Фламэ поднял ее на ноги и усадил в седло, продолжая удерживать за талию.
— Вот, можешь ведь… — непонятно, чего в его голосе было больше: удивления, восхищения или опаски.
— Это не я, — еле слышно шепнула ведьма, голос отказал ей.
— Эй, взгляните сюда! — окрик ГэльСиньяка заставил осыпаться снег с веток. Он выглянул из-за деревьев, размахивая рукой.
Фламэ
Внутри было холодно, и бревенчатые стены покрылись инеем, но вновь поднявшийся морозный ветер погнал путников в избу. Впрочем, когда в очаге заплясало пламя, стало даже уютно. Джинджер трясущимися руками расстегнула и сняла продубевший плащ и опустилась на колени перед огнем. Фламэ накинул ей на плечи одеяло, прибавленное к поклаже предусмотрительным шутом.
— Ты как?
Ведьма посмотрела на огонь сквозь пальцы, казавшиеся слепленными из воска, и честно призналась:
— Мне страшно. Я не понимаю, что происходит. По всему выходит, что ветер меня послушался. Но такого просто быть не может. Ведьмы не умеют ничего подобного. Это же не просто тучи согнать.
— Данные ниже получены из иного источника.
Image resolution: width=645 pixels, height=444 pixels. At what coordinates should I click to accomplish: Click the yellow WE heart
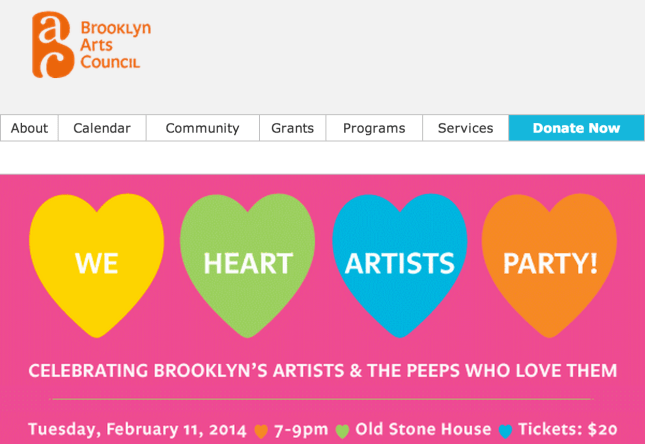(x=96, y=262)
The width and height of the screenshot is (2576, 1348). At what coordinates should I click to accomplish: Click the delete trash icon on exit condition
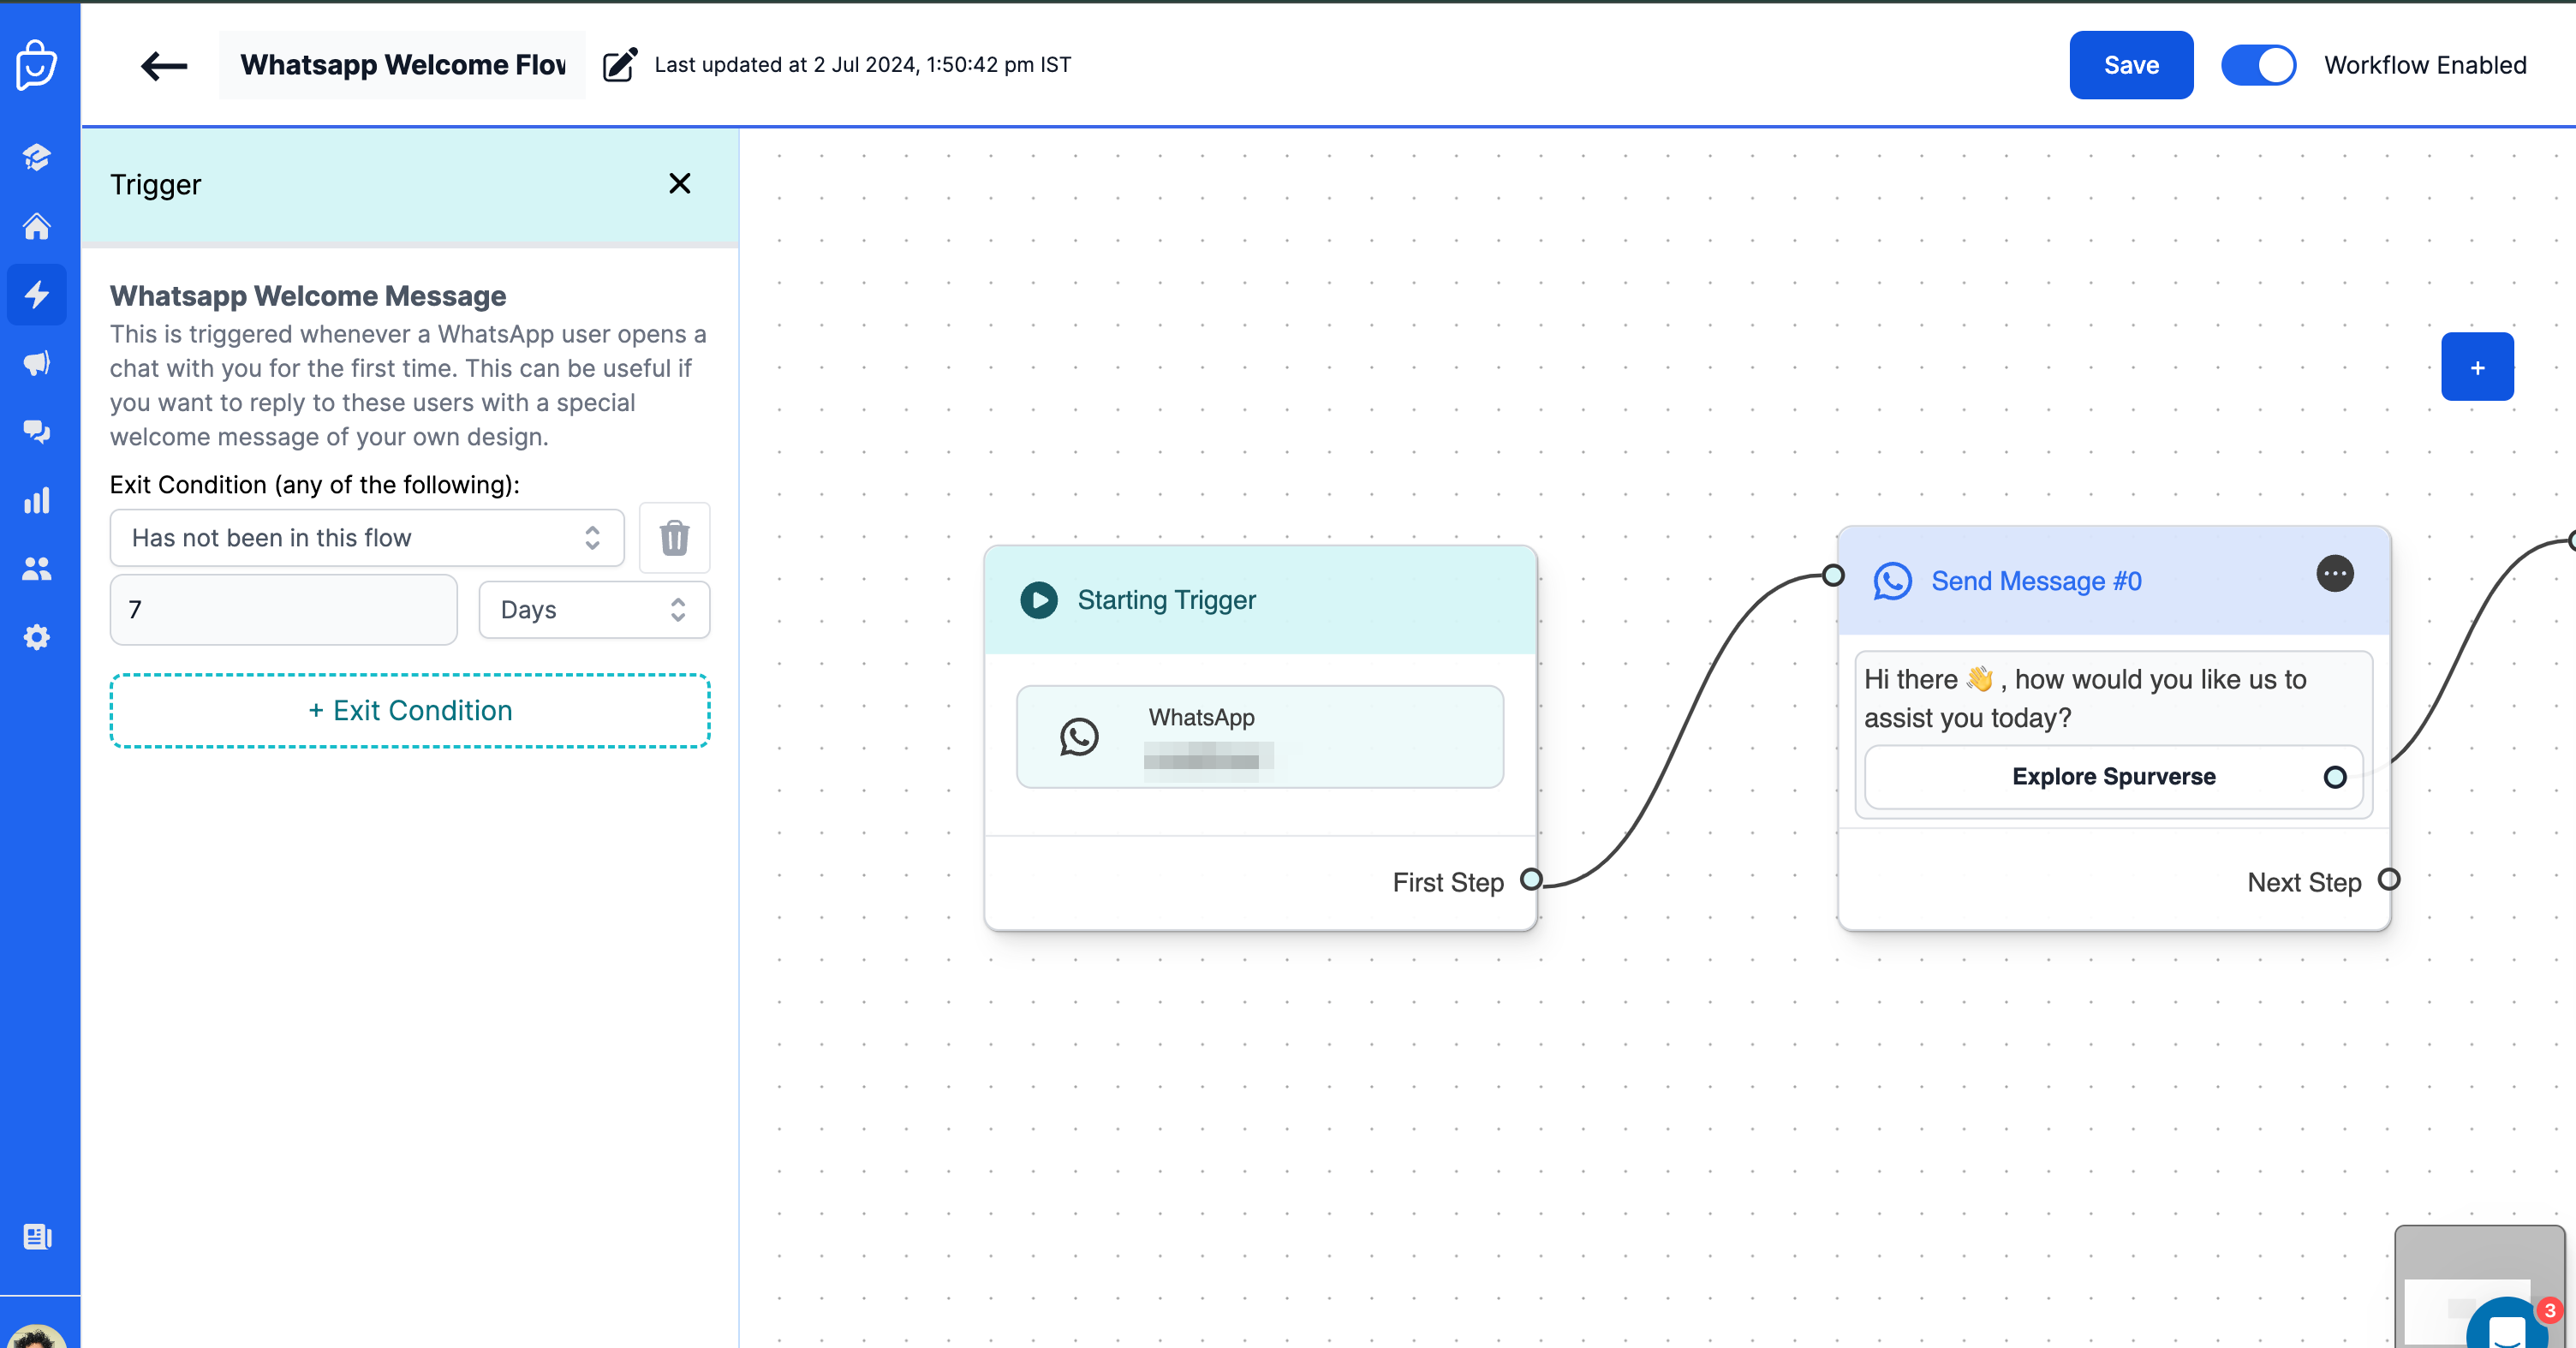(x=673, y=539)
— Вообще-то, — с усмешкой заметил Фламэ, — я спрашивал, согрелась ли ты.
— Да. Прости. Согрелась.
Джинджер опустила руки на колени и уставилась на огонь. Но пламя ничего ей не сказало ни о будущем, ни о ней самой. Сначала случай на болотах, потом ворота Фрэйни, затем видение, ветры, теперь еще усмиренная метель. Ведьма бесконечно запуталась. Ей было действительно страшно, потому что происходило нечто необъяснимое, лежащее далеко за пределами ее понимания. Впрочем, юная гадалка первой готова была признать, насколько близки ее горизонты и насколько мал известный ей мир. Она попыталась хотя бы вспомнить, что за будущее увидела тогда, на дороге в Шеллоу-тон. Она коснулась запястья, но пальцы слишком сильно дрожали.
— Выпей, — Фрида сунула ей в руки теплую кружку.
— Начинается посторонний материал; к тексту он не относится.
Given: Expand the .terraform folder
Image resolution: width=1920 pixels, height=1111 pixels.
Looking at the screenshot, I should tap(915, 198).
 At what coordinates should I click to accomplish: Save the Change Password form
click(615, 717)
— Что? — просипела Джинджер.
— Имбирная настойка. И кое-какие особые травки. Чтобы ты не простудилась, сестрица.
Джинджер сделала глоток и тотчас же закашлялась. Настойка была, по меньшей мере, на целом корне имбиря, да и травки в самом деле оказались особые.
— Осторожнее, — Фрида похлопала ее по плечу и отошла к мужу.
Джинджер маленькими глотками допила настой, стараясь думать об этом драконьем огне, как о лекарстве, потом закуталась в плащ, свернулась калачиком и закрыла глаза.
Избушку освещало только пламя очага. Фламэ старался держаться поближе к нему. Теплые волны овевали лицо. То и дело разминая изрядно окоченевшие сегодня пальцы, он тихо перебирал струны. Гитара отзывалась нежным звоном. Музыканта не покидало тягостное чувство, что скоро они расстанутся навсегда. Как расстаться с жизнью, он неплохо представлял, хотя и был против такого исхода. Но вот как расстаться с гитарой… Уж лучше умереть. Потому что Фламэ просто не представлял, что тогда ему делать.